Thermal stabilization is a functional enhancement, meeting the definition of gain-of-function.
The authors further engineered viral replication traits by modifying the PB2 gene to boost replication in chicken eggs.
This method also impacted replication in other mammals aside from humans.
“The PB2 gene of PR8 was replaced with a prototypical avian PB2 gene to increase replication efficiency in embryonated chicken eggs and reduce replication efficiency in mammalian cells,” the scientists wrote.
“The PB2 gene of 01310, modified with I66M, I109V, and I133V mutations (referred to as 310-MVV), increased the replication efficiency of Y280-lineage H9N2 viruses compared with the wild-type PB2 gene of 01310.”
This deliberate alteration of replication in non-natural hosts like eggs is a textbook example of gain-of-function manipulation.
The scientists rebuilt influenza viruses from scratch, using the pHW2000 plasmid-based system.
“Recombinant viruses were generated using a pHW2000 plasmid-based reverse genetics system,” they note.
Reverse genetics systems are commonly used in gain-of-function research to design viruses with novel traits not found in nature.
The study confirms altered receptor interactions in the modified virus.
This is a critical determinant of which species or tissues the virus can infect.
“The N193D mutation led to a reduction of the affinity of the 22W_MVV virus for 2,3-SA,” the researchers explain.
Although the change reduced binding in this case, modifying receptor preference alters the host-virus interface, meaning it is still classed as gain-of-function by definition.
The deadly new virus is a lab-built chimera formed by fusing gene segments from three separate flu strains.
“22 W HA and 22 W NA genes, along with six internal genomic segments (PB2, PB1, PA, NP, M, NS) from PR8 and a PB2 gene from 01310 containing the I66M, I109V, and I133V (MVV) mutations,” they note.

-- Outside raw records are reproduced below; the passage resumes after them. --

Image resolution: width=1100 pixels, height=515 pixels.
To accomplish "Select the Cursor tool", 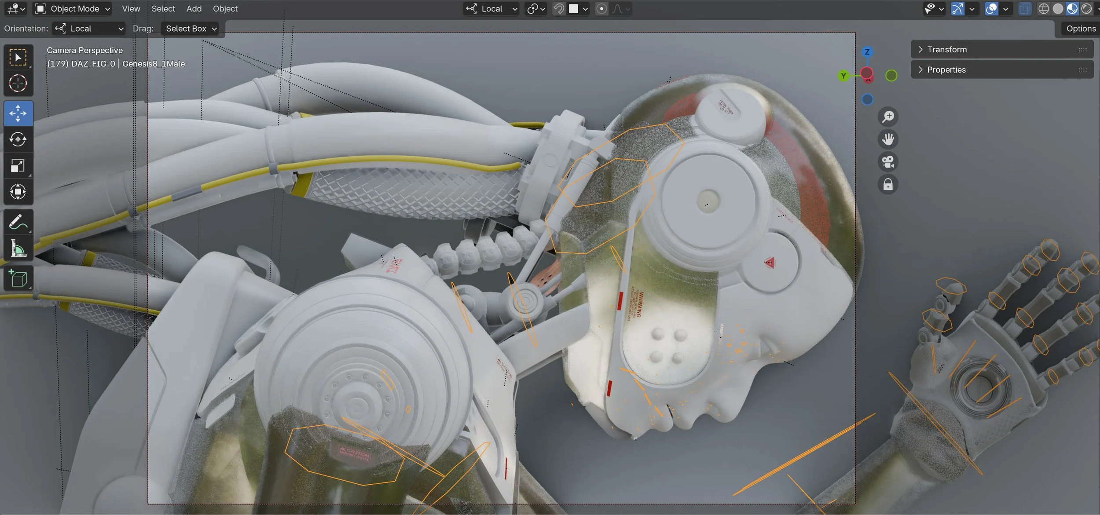I will (x=18, y=83).
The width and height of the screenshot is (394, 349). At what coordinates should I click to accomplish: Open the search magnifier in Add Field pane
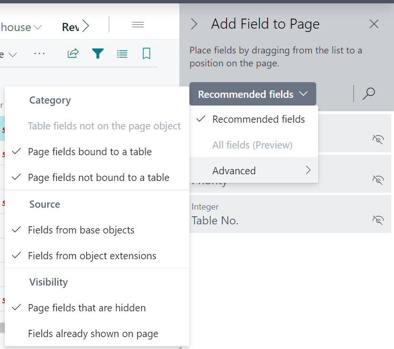tap(368, 94)
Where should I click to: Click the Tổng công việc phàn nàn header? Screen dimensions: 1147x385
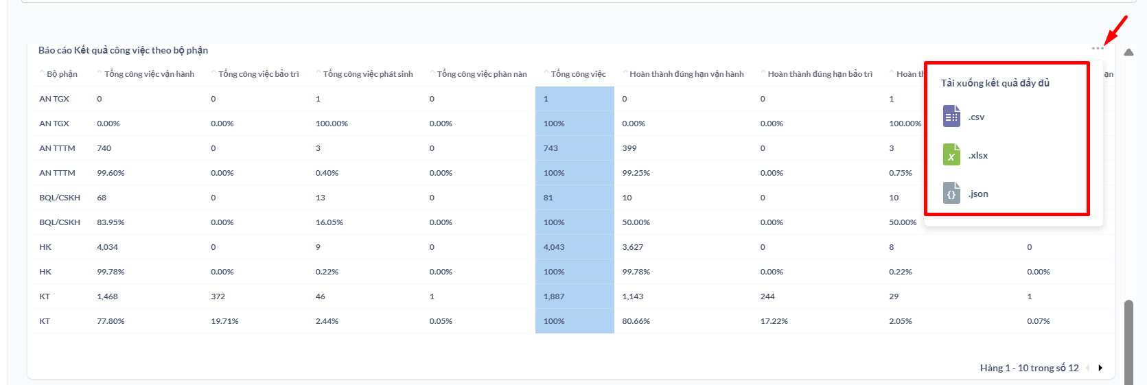pos(482,74)
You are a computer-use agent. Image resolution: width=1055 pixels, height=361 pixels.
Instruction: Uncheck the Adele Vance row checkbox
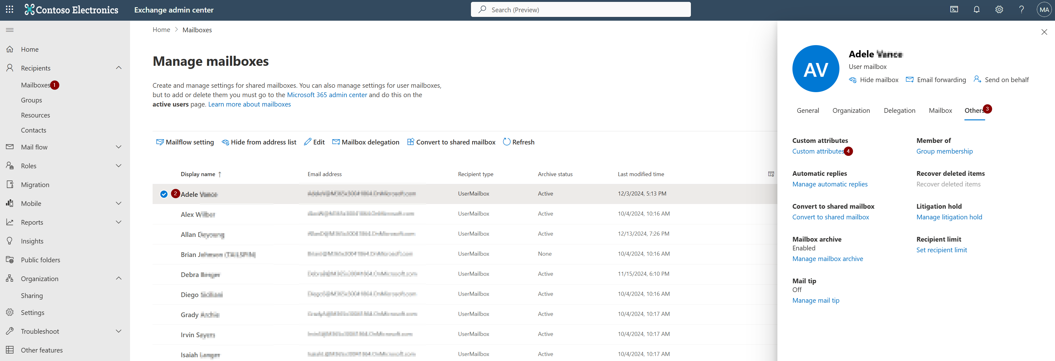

This means the final virus included:
- Hemagglutinin (HA) and neuraminidase (NA) from clade 2.3.4.4b H5N1
- Internal genes from A/Puerto Rico/8/1934 (PR8)

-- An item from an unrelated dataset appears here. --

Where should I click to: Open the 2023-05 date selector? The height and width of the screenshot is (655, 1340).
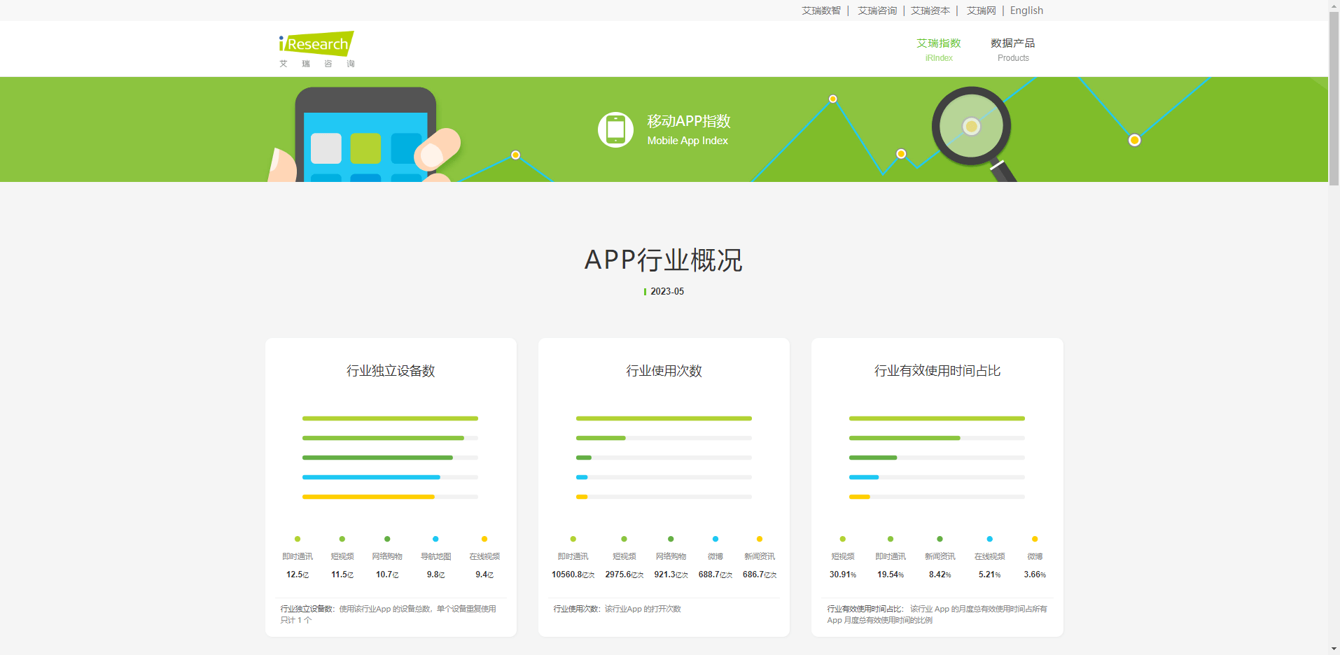coord(666,291)
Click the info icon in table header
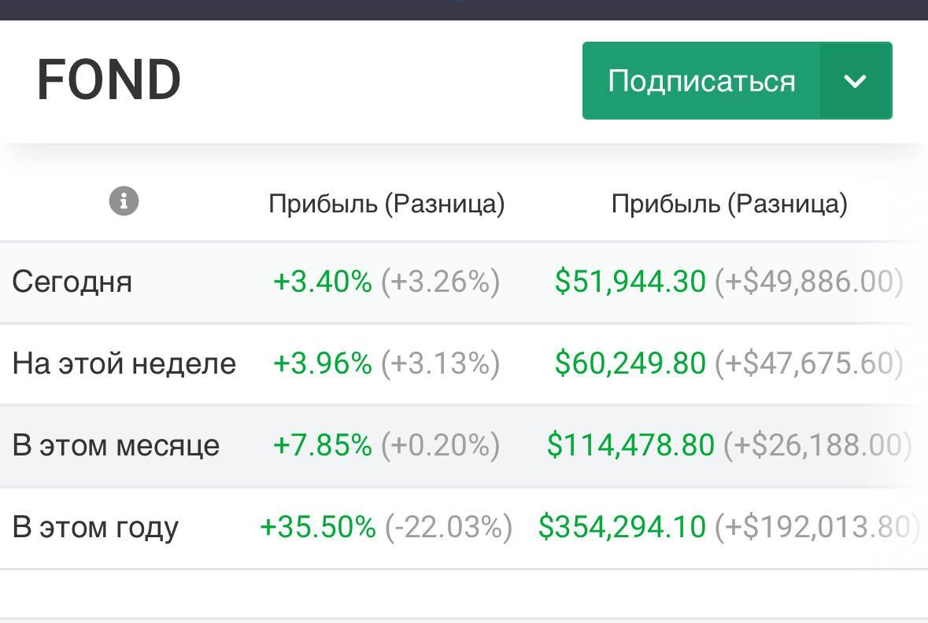The width and height of the screenshot is (928, 623). (124, 201)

- PB2 gene from A/Chicken/01310/Korea/2001 with MVV mutations
Such multi-strain reassortment is inherently risky.
This type of mutation falls under the highest classifications of gain-of-function due to the unpredictability of the resulting virus.
The virus was also engineered to spread more effectively and rapidly through human populations.
It manipulates the immune response and quickly enters human cells after being inhaled.
“BEI-inactivated 22W_KY also elicited significantly stronger systemic IgG, mucosal IgA, and T-cell responses, especially in the lungs,” they explain.
“The highest level of intracellular entry was observed for BEI_22W_KY, confirming its superior effectiveness in penetrating cells.”
These enhancements suggest the modified virus is more effective at invading host cells.
This is a major safety red flag when discussing lab-created pathogens.
This study was published without mentioning gain-of-function oversight or biosecurity risk assessment.
Should this engineered virus escape containment accidentally or intentionally, it could ignite a global pandemic.
Ironically, it would create the disaster that the experiments were allegedly set up to prevent.